# Bear got SHAVED!!!



## SWallace (Nov 18, 2013)

Hi Everyone! Many of you have seen pictures of my Bear, and he was a little fluffy 4 month old baby. He started to get a little straggly, so I took him for his first grooming appointment. He was definitely matted- the backs of his legs and his lower back. I brushed him every day, but the minute he laid down or went outside, the mats came back!

The groomer gave hubby and I two options- have her try to brush out the mats, which could be painful for him and a bad first grooming experience, or shave him and let it regrow. Obviously we chose the latter, because I would never suggest we do something to put Bear in pain.

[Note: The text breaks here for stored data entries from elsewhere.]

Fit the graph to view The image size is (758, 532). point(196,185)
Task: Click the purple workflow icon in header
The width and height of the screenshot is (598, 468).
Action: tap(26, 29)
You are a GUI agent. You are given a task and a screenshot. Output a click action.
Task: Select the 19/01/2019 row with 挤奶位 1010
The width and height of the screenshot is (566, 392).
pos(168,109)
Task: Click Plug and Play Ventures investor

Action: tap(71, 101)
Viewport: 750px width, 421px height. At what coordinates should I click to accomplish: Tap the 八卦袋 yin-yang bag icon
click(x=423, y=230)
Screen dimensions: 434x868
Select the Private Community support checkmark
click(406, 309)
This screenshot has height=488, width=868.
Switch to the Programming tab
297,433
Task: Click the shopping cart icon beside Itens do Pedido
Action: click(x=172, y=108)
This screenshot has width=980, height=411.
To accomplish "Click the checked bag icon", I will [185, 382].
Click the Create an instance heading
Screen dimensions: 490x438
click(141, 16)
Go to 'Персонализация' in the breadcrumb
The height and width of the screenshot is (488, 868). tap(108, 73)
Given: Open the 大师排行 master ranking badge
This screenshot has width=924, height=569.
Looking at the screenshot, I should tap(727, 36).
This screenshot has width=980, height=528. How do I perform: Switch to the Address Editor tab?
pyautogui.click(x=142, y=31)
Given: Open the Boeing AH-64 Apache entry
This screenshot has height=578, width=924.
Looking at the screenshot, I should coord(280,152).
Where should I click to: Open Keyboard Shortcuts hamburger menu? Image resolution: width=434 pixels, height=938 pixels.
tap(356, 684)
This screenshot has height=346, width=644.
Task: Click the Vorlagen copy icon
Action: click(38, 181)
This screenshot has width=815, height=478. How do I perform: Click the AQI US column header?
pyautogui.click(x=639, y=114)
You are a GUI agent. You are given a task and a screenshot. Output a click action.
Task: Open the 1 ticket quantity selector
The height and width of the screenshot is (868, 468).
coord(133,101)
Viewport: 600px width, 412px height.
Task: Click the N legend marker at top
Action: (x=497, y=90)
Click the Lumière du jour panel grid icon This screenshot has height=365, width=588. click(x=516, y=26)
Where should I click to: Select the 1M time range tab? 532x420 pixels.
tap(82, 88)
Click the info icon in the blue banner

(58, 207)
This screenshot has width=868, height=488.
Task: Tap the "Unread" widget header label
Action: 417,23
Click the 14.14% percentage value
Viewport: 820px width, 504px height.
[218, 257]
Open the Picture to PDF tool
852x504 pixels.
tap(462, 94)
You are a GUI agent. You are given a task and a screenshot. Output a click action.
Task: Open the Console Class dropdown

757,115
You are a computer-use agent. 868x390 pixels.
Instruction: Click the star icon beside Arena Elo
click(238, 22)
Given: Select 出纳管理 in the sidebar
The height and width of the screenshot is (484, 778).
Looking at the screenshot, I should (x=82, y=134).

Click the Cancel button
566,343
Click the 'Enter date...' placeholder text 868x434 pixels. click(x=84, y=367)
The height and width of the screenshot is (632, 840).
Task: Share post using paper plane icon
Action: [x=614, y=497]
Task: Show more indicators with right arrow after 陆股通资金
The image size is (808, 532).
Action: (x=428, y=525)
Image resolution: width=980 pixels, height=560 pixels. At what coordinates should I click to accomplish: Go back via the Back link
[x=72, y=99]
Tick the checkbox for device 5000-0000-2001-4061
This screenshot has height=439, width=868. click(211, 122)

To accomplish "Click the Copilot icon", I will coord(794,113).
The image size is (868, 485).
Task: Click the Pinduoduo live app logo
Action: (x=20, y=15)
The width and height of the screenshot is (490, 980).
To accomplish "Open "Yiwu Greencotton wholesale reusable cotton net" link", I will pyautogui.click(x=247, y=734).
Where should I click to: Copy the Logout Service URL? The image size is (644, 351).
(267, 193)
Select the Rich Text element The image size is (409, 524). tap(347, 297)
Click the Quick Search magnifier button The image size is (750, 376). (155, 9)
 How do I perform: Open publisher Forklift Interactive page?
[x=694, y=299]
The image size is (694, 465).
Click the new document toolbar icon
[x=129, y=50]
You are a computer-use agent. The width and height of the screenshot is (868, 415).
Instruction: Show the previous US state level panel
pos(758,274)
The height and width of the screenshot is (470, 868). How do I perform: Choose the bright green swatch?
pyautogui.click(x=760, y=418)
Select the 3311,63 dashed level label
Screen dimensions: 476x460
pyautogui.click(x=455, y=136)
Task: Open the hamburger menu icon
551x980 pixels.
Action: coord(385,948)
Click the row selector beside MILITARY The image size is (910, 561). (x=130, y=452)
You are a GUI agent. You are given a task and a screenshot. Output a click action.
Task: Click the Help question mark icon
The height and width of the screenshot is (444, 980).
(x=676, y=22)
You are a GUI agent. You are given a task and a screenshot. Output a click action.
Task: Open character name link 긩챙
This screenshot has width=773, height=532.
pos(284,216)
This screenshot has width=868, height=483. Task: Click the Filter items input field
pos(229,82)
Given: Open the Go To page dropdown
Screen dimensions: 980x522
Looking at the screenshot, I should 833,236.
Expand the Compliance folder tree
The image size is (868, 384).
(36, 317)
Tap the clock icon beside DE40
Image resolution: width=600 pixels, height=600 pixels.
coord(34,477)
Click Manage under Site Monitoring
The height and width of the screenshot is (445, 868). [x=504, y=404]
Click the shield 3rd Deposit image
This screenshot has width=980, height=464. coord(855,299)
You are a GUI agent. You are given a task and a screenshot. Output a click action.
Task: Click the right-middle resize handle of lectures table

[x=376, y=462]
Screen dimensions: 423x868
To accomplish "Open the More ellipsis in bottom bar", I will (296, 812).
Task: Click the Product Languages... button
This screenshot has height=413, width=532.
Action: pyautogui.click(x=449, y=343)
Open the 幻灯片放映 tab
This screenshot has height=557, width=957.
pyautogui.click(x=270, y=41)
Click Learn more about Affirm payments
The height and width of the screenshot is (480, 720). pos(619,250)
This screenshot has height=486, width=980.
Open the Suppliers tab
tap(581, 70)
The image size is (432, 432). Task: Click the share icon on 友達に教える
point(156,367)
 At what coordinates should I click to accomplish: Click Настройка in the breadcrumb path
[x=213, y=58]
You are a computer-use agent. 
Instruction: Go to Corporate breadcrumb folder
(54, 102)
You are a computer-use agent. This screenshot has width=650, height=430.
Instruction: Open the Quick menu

After reading the forum, I realized she may have just been lazy (?) and now my baby is bald except for his head and tail. Does anyone know how long it will take for his hair to grow out? Not a full coat, but I just want some baby fur back! I actually cried when hubby brought him home because he looked so different!


----------



## sherry (Jan 4, 2013)

It will grow pretty fast.Just get him some cute t-shirts and he'll be cute as a button!


----------



## Daisy's Mommie (Sep 24, 2012)

The same thing happened to my Daisy Grace in November. I surely didn't want her to be put through the ordeal of the groomer getting the mats out, so I, too, told her to just "do what she had to do". When I picked her up, I cried and I felt so sorry for her that I had let her get so matted that she had to be shaved. She seemed to be fine with it and since then, her hair has grown to be about 2 inches long. She looks as beautiful -to me- as ever. Hubby bought me a good brush for Christmas and I brush her EVERY day without fail!! It will take some time, but little T-shirts will keep him warm and look cute!! Don't sweat the small stuff--just give him a great big hug from his Auntie Abby!!!!


----------



## SWallace (Nov 18, 2013)

Thank you so much Abby! I feel so guilty, like I didn't brush him correctly or enough. He's been wearing a cute sweater the past few days and I'm anxiously awaiting the two inches you mentioned!!! What kind of brush did hubby get you? That was so nice of him.


----------



## SWallace (Nov 18, 2013)

Thanks Sherry- I'm going to do just that!


----------



## IzzysBellasMom (Jan 16, 2013)

Izzy usually gets a hair trim every 2 months, just like people they suggest every 6 weeks at our groomers. So in no time it will grow back. I think most of us here have the Maden brushes sold at toplinepets.com. And some have the Chris Christensen (sp??) brushes and combs. Just do a search on brushes and you should get a few threads on the subject.


----------



## SWallace (Nov 18, 2013)

thanks christy! i'll get the madan brush- do you brush them before you give them a bath and then as you blow dry? just making sure i am doing it the right way. we also bought a comb that the groomer recommended for matts.


----------



## elly (Sep 11, 2006)

Good tools really help. I have several maden brushes and CC brushes. You also need a good comb. You have to comb down to the skin. I bought and love a small CC square slicker brush for matts. When you shampoo dilute and pour the shampoo over the body. I very gently wash never rub and pour water over body to rinse. Most important to dilute conditioner and lightly rinse. I also use a leave in conditioner before I dry and never rub the coat. I comb the wet coat before I dry. I have the CC little pup dryer and love it. I takes practice to find what works best for you pup. I really enjoy grooming my girls.


----------



## edelweiss (Apr 23, 2010)

I agree w/Cathy that a good comb is very important along w/combing down to the skin. For yrs. I never brushed mine ---just combed. I don't truly believe that it is what kind of comb/brush you have (although some are better than others) but that you know how to do what needs to be done & do it every day & do it well. Some dogs (like Lisi) never mat, but then I don't give them much of a chance either. I try to do mine every single day---hardly ever miss, but then I am healthy & have enough energy so who knows if I were to get sick what might happen! 
The rinse is important too---I would never miss a rinse in my own hair or on the pups. 
Good luck & just wait for it to grow. We have all been there!


----------



## Leila'sMommy (Oct 20, 2012)

We use Maden brushes and combs too. Without combing, mats can be starting underneath that you usually miss with just brushing. Also, be sure to take the sweater (or any clothing) off at least once a day to brush and comb or there will be more mats, especially at the upper legs/body area. 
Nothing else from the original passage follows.